Northern Irish police laid a trap for two journalists whose source they hoped to unmask. The reporters’ electronic communications were monitored, ahead of a dramatic dawn raids on their homes. These were designed to provoke the journalists to contact their suspected source, who was themself, under electronic surveillance.
That was the case laid out by Ben Jaffey KC, representing NUJ member Barry McCaffrey at an Investigative Powers Tribunal, held at the Royal Courts of Justice on 28 February 2024.
The journalists had worked on the 2017 film No Stone Unturned, which named the main suspects of the 1994 Lochinisland massacre. In this, loyalist paramilitaries fired into a crowded pub, killing six and injuring five.

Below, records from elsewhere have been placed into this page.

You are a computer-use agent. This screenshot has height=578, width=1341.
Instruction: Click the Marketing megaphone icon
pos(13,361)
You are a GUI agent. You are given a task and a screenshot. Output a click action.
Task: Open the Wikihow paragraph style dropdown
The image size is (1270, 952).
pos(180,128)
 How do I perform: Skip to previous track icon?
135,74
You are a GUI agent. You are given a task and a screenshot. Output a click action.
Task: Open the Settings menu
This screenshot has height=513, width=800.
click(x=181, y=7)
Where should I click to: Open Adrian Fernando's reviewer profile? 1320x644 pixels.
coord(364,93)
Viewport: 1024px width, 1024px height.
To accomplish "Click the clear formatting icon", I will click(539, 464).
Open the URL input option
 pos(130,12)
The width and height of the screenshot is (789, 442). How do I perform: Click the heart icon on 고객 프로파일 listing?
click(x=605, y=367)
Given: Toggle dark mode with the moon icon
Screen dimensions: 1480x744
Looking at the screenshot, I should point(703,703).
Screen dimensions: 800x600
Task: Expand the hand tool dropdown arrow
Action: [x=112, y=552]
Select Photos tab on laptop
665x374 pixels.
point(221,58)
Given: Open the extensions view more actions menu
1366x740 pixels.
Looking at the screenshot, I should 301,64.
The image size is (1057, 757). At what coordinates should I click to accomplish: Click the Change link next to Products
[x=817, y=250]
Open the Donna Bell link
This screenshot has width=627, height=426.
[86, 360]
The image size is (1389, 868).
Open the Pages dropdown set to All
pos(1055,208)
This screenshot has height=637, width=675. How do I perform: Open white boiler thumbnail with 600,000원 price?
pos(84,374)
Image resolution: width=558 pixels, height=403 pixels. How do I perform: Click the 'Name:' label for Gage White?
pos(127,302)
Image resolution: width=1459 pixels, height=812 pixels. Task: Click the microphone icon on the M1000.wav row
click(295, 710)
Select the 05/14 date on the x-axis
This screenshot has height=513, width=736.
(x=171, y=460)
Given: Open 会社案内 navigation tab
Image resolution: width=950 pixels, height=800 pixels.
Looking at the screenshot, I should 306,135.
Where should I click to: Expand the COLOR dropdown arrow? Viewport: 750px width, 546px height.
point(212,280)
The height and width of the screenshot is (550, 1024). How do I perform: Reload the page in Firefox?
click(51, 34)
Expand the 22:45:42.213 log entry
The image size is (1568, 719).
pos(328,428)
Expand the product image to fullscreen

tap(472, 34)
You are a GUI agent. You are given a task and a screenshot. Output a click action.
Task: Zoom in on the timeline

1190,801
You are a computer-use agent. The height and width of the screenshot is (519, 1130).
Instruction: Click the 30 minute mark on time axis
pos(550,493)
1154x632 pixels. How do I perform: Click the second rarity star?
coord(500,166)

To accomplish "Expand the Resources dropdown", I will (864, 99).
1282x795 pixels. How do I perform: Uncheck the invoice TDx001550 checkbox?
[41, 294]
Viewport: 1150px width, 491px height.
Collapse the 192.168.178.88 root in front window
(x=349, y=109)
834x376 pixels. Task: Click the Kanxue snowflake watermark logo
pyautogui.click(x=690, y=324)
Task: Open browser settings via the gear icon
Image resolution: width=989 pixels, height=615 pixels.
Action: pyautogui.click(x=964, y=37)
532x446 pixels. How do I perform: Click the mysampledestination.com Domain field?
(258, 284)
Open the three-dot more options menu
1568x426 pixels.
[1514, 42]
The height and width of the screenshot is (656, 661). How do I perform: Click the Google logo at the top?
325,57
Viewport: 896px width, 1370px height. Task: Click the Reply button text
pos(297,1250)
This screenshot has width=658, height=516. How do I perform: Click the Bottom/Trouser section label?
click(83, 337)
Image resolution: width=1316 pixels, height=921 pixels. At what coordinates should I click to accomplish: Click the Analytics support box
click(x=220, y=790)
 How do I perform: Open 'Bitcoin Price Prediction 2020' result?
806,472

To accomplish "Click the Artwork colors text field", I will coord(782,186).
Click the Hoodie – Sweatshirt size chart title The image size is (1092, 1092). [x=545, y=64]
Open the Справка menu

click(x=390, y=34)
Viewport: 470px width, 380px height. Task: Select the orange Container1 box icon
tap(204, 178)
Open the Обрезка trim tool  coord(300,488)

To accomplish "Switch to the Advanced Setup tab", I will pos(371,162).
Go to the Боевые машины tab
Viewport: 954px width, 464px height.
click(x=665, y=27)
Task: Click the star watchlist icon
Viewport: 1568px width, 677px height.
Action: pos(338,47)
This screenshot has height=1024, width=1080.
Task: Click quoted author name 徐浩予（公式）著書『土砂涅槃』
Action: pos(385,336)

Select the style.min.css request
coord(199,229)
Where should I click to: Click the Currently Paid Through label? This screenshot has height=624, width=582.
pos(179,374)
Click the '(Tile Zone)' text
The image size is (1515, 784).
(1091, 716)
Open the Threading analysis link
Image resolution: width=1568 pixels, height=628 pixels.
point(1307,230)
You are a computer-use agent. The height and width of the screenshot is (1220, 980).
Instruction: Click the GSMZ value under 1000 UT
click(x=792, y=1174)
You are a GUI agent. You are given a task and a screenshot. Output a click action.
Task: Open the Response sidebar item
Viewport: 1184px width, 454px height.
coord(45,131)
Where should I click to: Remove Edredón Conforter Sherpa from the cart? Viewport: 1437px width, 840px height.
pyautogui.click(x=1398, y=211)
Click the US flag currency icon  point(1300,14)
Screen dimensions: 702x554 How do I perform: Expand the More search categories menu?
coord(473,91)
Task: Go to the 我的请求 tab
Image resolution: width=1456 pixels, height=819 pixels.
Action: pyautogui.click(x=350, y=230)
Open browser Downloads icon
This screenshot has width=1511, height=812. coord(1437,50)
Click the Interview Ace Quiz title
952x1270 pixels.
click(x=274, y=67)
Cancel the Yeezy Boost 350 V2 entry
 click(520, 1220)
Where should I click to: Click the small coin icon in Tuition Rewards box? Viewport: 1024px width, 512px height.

In 2018, McCaffrey and his colleague Trevor Birney’s homes were raided, and the journalists were arrested on suspicion of offences under the Official Secrets Act. Two years later, the High Court in Belfast held that the arrests were wrongful, and ordered that they be paid compensation.
The hearing was not able to proceed beyond the applicant’s initial argument, however, because significant new evidence had been shared with McCaffrey’s legal team just a few hours earlier. This evidence, described as comprising 78 pages, documents a period after 2010, when McCaffrey’s communications were secretly surveilled by the Metropolitan police in relation to an unrelated case. Jaffey alleged that the PSNI had obtained a copy of the resulting data and analysed it anew – in breach of the Investigative Powers Act.
The court was also told that for a period, PSNI was intercepting the electronic communications of a third party in connection with this case.
Lord Justice Singh, presiding, allowed an adjournment, in the hope that the legal teams could reach agreement about extra time to consider recently disclosed evidence.
The hearing generated considerable interest, partially because it is relatively rare for investigatory powers tribunals to be heard in public. This novelty was evident in an unusual reporting restriction. Members of the press were asked not to share details of the hearing for five minutes after the delivery of any statement, to allow for applications for more stringent restrictions to be laid during course of proceedings.
This case is also likely to inform the imminent consideration by MPs of the implementation of the 2017 Investigatory Powers Act.